_Prompt_: The string "pixels" appears in some lines of the data. Report how many, with no other words.

_Task data_:
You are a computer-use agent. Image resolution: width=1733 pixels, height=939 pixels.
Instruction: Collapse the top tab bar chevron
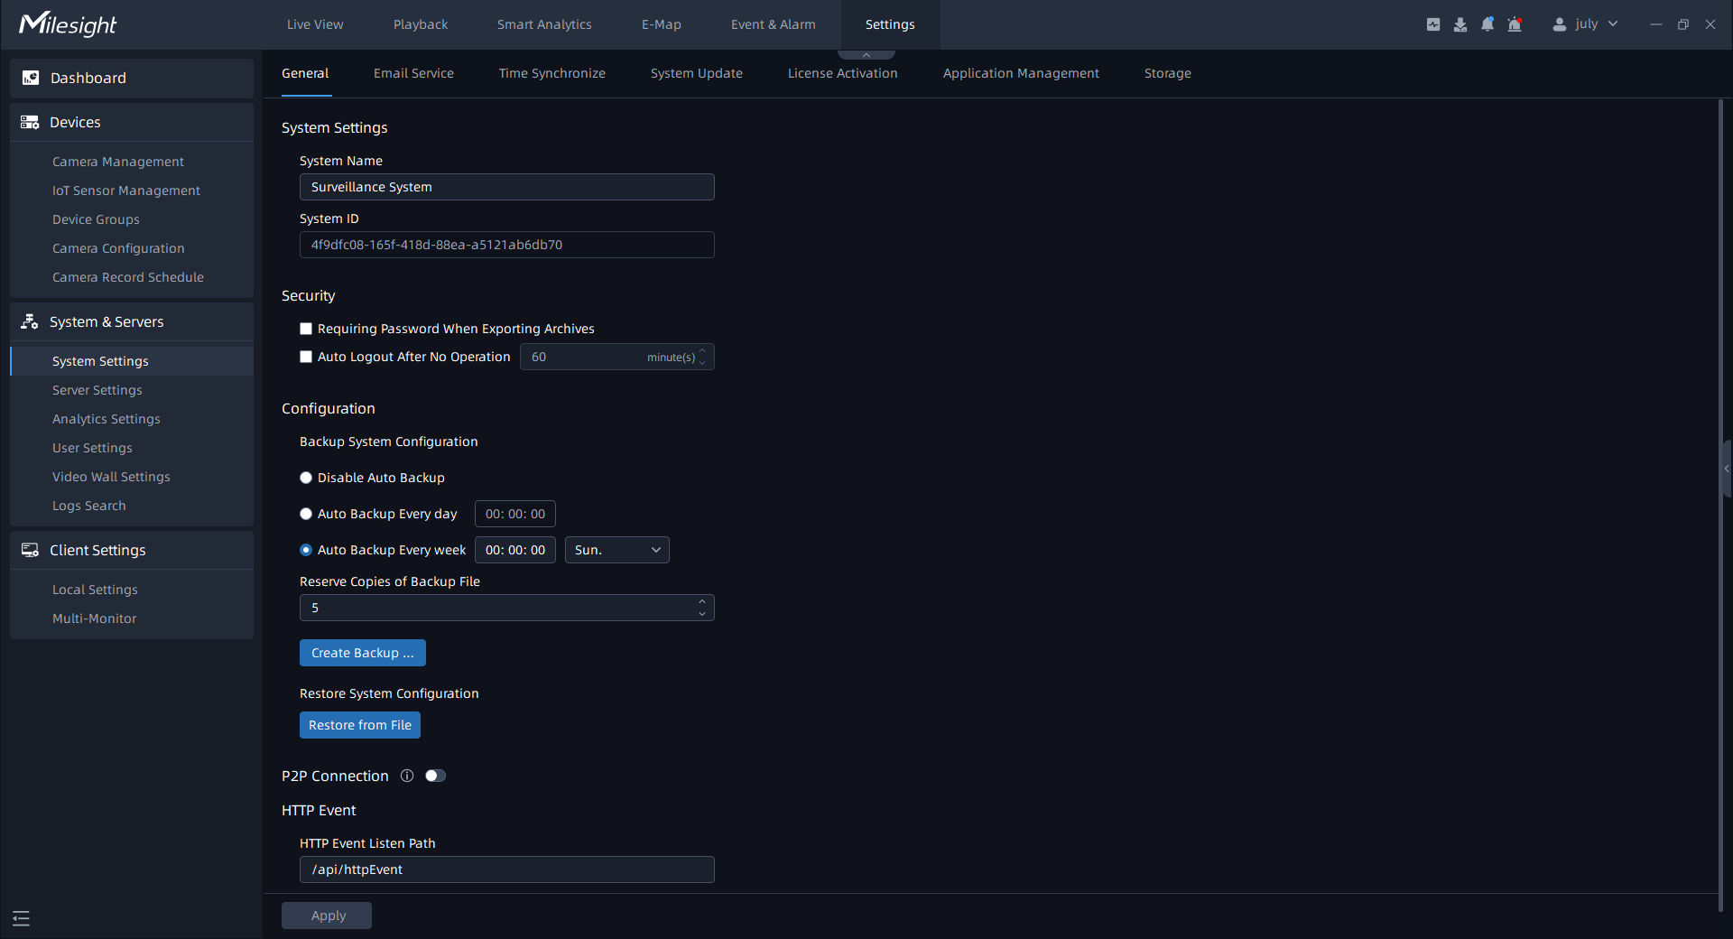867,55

---

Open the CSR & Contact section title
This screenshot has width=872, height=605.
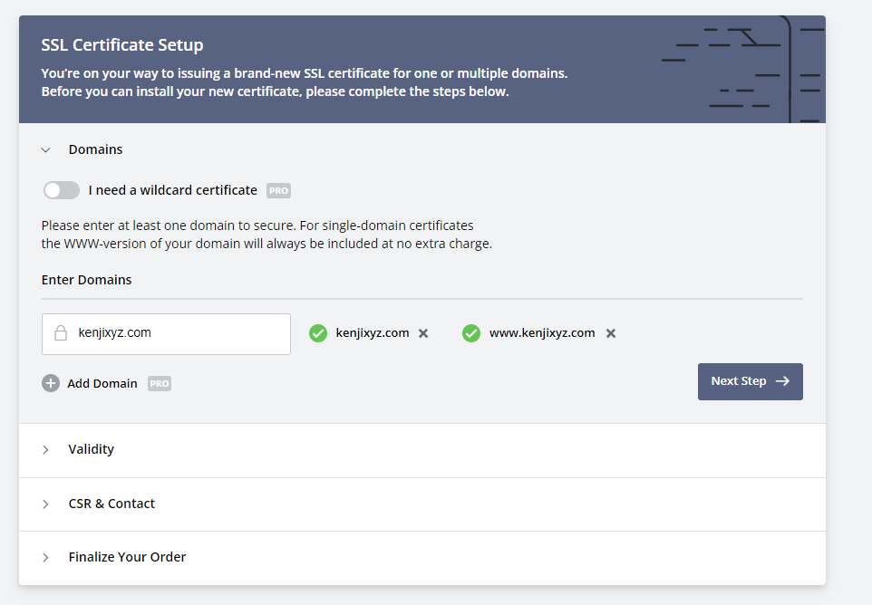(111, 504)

...

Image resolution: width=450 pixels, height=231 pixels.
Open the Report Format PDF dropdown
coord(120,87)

_Answer to the problem_: 2